Sunday, April 4, 2010

There are no successful ecologists

Or rather, the typical measures of "success" in society or academia really aren't well suited to ecology.  Defining success by the number of papers authored, chapters written, grants won, citations, books edited or written- not so relevant to improving our environment.   Defining success by species named vastly favors ecologists that may have never even considered the term ecology, let alone called themselves such.  Certifications and degrees may be useful, but they simply mark one accomplishment.  Defining success by on-the-ground measures such as species saved, habitats restored, or hectares conserved may accurately measure the success of a person in ecology, but those successes usually can't be attributed to a single person.  Instead, it takes dozens if not hundreds of people including legislators, managers, lay activists, volunteers, land owners, non-profit workers, and more, so a single individual's contribution may be relatively small.  Describing a new ecological theory or building a comprehensive model of some system definitely can change the way the world thinks of ecology and how ecologists research, but it's a lofty goal that very few people- even those currently considered "successful ecologists"- ever attain. 
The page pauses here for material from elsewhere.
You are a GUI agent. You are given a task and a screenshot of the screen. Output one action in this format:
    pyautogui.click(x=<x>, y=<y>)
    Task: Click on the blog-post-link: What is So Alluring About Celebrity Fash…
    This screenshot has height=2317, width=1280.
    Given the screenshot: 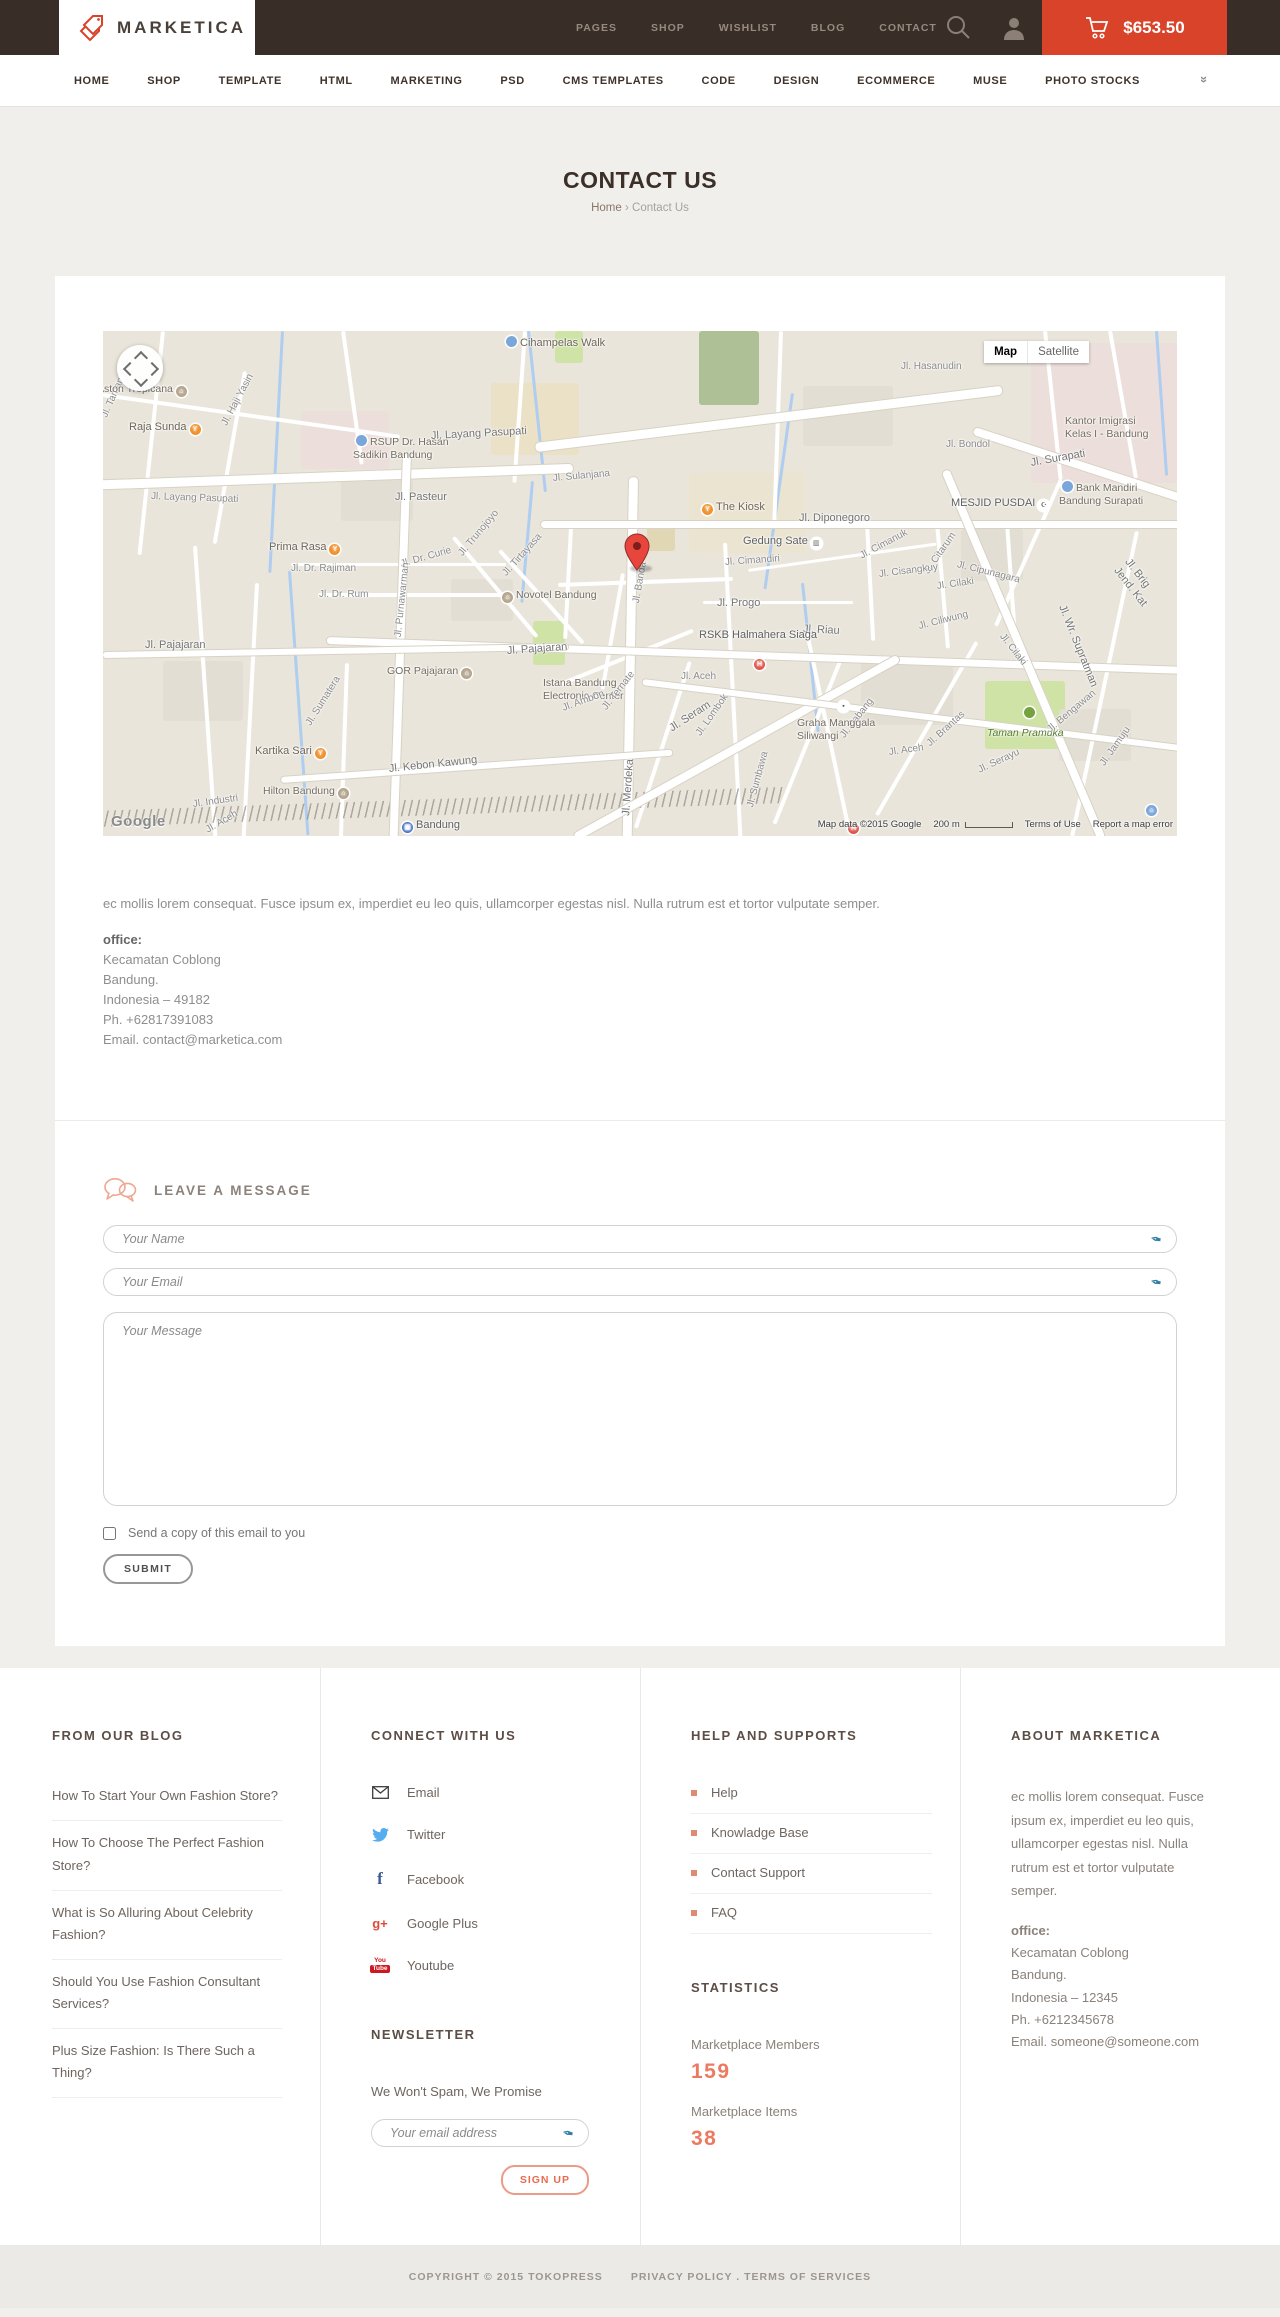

How do we measure the success of an ecologist then?  I propose that we define success in ecology by living the life we teach- living sustainably, and lowering our own ecological impact as best we can, and the number of people we encourage to live similarly.  If it takes a village to raise a child, it takes the whole world to save our biome.  And thus, I tender my resignation from the pursuit of "success" in ecology.  The other goals I listed above are important also, but they don't define and aren't the primary factor in defining success in this academic discipline. 

Ecology is a process, and as such, one's success in ecology isn't an endpoint, but a process.  If you've written your theory and now do little else while living a comfortable life utilizing lots of resources, you're not a successful ecologist.  You may have once been, but you aren't any longer.  In this case I'd argue this person is a less successful ecologist than the child that helps pull garlic mustard all summer and participates in citizen scientist endeavors regularly.  Maybe the reason so many US citizens have disdain for ecologists is because we're too busy trying to measure our success in disingenuous ways.  Shall we change that?  Will you join me?

Friday, April 2, 2010

One year, one hundred minus one posts

I'm celebrating my blogiversary!  I did it.  I wasted a ton of time.  I wrote about stupid stuff.  I bored you to tears.  And yet, you're here.  Why???

Whatever the reason, I want to say thanks.  Thanks for being bored.  Thanks for commenting.  Thanks for letting me vent.  Thanks for being there.

And to say an appropriate thanks, I wanted to give you, dear reader, a small token of appreciation.  Leave a comment on this post, let me know you're there, and let me know what you'd like to see more in this space or what you'd like to know about me and the insanity I call my life.  On April 9, 2010, I'll pick a "winner", and they get a half pound of Malley's Gold Cup chocolates.  I promise to get to answer all the requests/questions that are left in the comments on this post within the next month, as well.  So everybody wins.  Shameless plug for feedback?  You bet.  Below the scrap of dignity I have left?  Apparently not.  But there's chocolate.